**Do this**
Reproduce, word for word, the part of the propeller flow passage below that runs between "Figure 4, Figure" and "of the blades.", inclusive.

**Passage shown**

◆ ◆ ◆ ◆ ◆ ◆ ◆

On the inflow plane, the velocity was set to match the inflow in the BEM computation; the normal pressure gradient was set to zero. The outflow plane was divided into two annuli at r = 1.5 R . On both annuli, the normal gradient of the velocity was set to zero. The pressure was set to zero on the outer annulus, but its normal gradient was set to zero on the inner annulus. Both the hub and the outer cylinder were treated as free slip walls.
At J = 0.9 , the thrust obtained from integration of the RANS force field was 0.2% higher than that obtained from summing the pressure-induced force over the BEM panels; at J = 0.6 it was 0.1% higher. The torques obtained in a similar way were 0.3% higher for J = 0.9 and 0.2% higher at J = 0.6 . In the velocity field comparisons shown below, no correction was made for this small mismatch.
Figure 4, Figure 5 and Figure 6 show the components of the velocity field, normalized relative to the inflow speed V, generated by PROCAL and OpenFOAM at advance coefficients J = 0.6 and 0.9 . The latter is very close to the design advance coefficient of J = 0.889 . The difference between the RANS and BEM velocities is also shown (the BEM velocity field is subtracted from the RANS velocity field). The flow is displayed in a single x r plane with the outline of the swept volume of the blades shown as a grey line. In these figures, the velocity components are consistent with the components of force in Figure 3: i.e., the axial velocity is positive if it is directed downstream and the circumferential velocity is positive in the direction of rotation of the blades.

◆ ◆ ◆ ◆ ◆ ◆ ◆

**Given information**
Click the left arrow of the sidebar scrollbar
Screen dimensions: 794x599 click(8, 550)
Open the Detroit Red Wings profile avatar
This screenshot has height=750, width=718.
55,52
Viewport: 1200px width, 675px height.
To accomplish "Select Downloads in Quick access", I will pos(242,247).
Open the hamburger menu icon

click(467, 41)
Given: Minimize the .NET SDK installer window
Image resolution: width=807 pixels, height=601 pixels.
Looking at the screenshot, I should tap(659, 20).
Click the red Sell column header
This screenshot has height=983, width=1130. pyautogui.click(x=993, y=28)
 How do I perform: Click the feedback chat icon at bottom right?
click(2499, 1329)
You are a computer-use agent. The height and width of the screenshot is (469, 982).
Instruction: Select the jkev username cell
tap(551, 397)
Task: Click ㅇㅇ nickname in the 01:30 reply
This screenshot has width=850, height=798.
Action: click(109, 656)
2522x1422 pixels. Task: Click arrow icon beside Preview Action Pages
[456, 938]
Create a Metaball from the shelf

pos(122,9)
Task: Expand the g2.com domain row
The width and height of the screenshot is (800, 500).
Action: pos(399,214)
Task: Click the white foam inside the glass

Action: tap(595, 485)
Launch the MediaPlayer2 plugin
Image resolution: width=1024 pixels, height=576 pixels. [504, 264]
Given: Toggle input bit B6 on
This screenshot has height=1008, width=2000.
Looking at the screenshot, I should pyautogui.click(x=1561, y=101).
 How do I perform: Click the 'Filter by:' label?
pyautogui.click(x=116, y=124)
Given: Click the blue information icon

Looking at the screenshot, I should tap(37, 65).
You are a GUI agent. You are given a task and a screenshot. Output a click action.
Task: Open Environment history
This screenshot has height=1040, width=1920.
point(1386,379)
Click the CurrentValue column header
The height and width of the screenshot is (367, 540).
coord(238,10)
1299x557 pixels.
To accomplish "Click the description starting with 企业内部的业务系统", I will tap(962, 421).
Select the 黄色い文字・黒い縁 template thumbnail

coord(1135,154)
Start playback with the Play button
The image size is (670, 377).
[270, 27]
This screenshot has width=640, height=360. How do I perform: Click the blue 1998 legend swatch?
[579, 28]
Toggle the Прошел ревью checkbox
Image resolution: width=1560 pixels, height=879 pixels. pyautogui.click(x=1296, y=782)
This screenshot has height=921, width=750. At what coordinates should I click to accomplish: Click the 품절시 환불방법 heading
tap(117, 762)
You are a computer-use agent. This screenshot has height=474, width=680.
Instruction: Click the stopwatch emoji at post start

◆ ◆ ◆ ◆ ◆ ◆ ◆

**Complete output**
Figure 4, Figure 5 and Figure 6 show the components of the velocity field, normalized relative to the inflow speed V, generated by PROCAL and OpenFOAM at advance coefficients J = 0.6 and 0.9 . The latter is very close to the design advance coefficient of J = 0.889 . The difference between the RANS and BEM velocities is also shown (the BEM velocity field is subtracted from the RANS velocity field). The flow is displayed in a single x r plane with the outline of the swept volume of the blades shown as a grey line. In these figures, the velocity components are consistent with the components of force in Figure 3: i.e., the axial velocity is positive if it is directed downstream and the circumferential velocity is positive in the direction of rotation of the blades.